- _GOAL_: Rewrite the entries starting at the line containing "You are a GUI" and ending at the line containing "Auswahl erlauben" as a numbered list, leaving out blank lines.

- _DATA TO USE_:
************

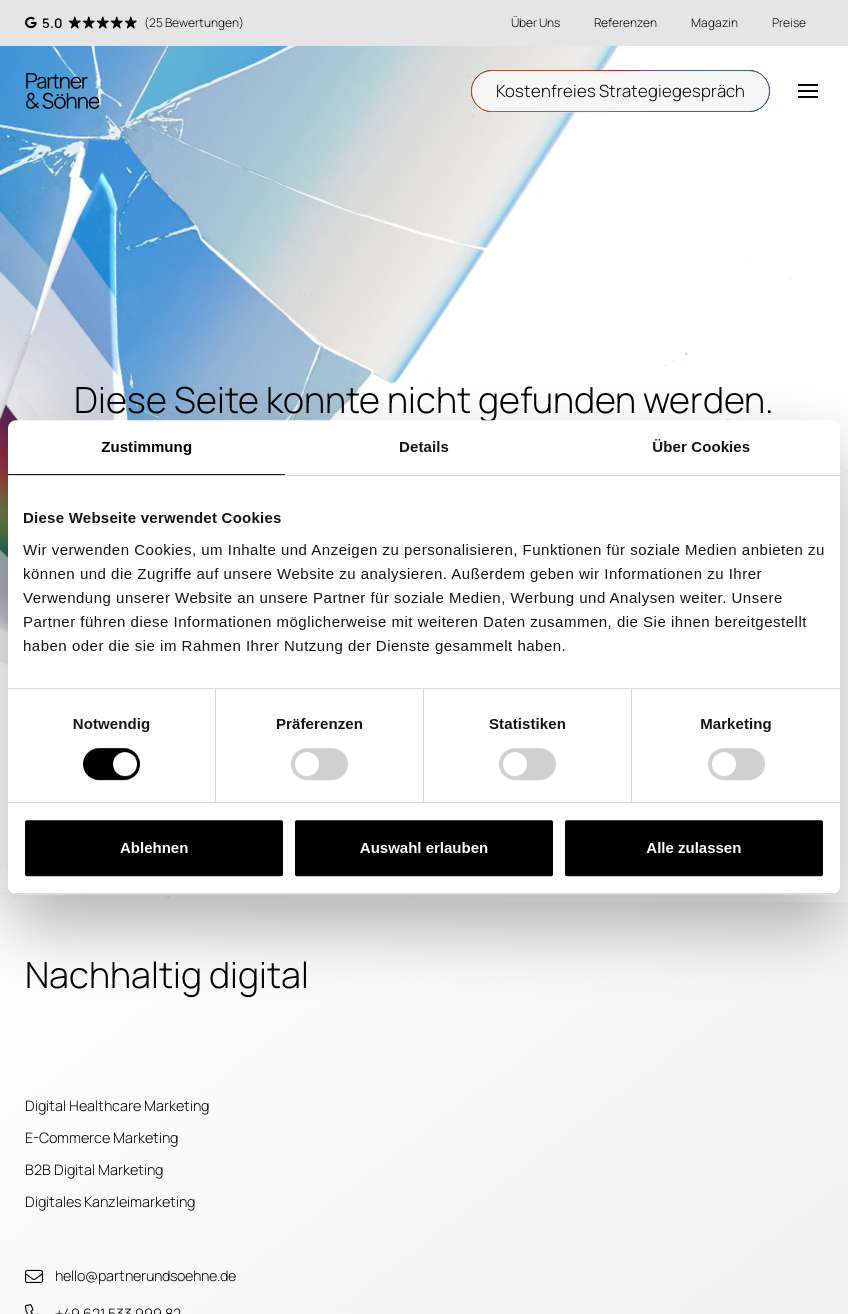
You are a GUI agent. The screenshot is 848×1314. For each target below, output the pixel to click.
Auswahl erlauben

************

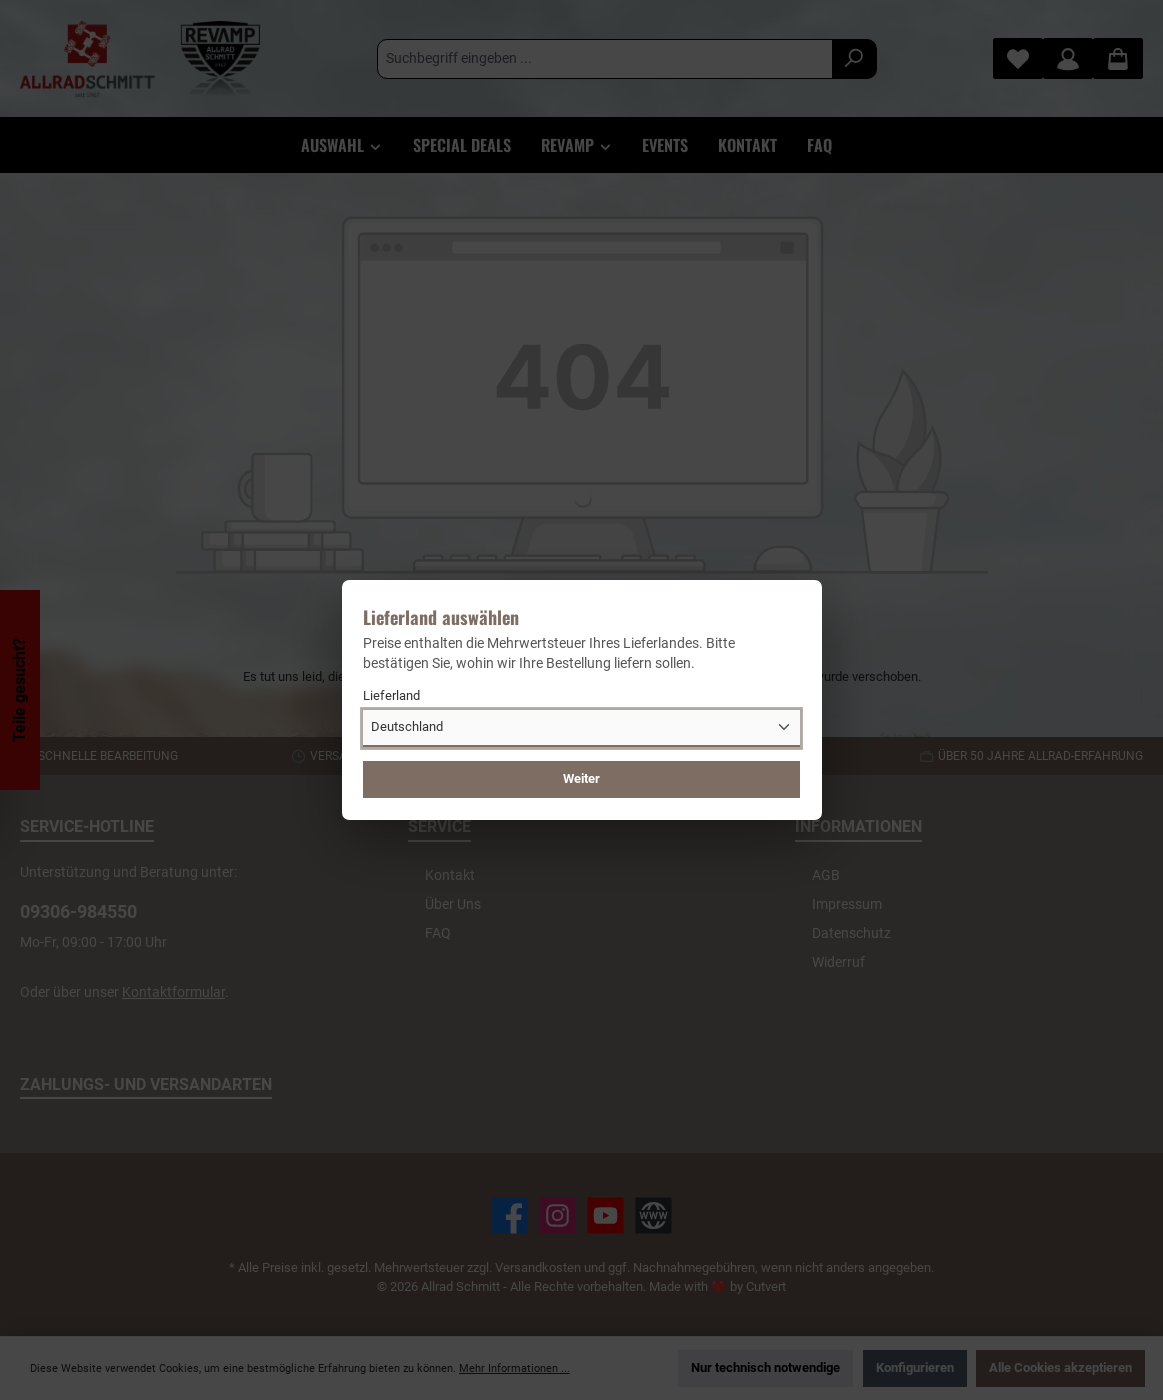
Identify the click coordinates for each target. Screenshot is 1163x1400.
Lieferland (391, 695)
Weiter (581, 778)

************

- _OUTPUT_:
1. You are a GUI agent. The screenshot is 848×1314. For each target below, output the pixel to click.
2. Auswahl erlauben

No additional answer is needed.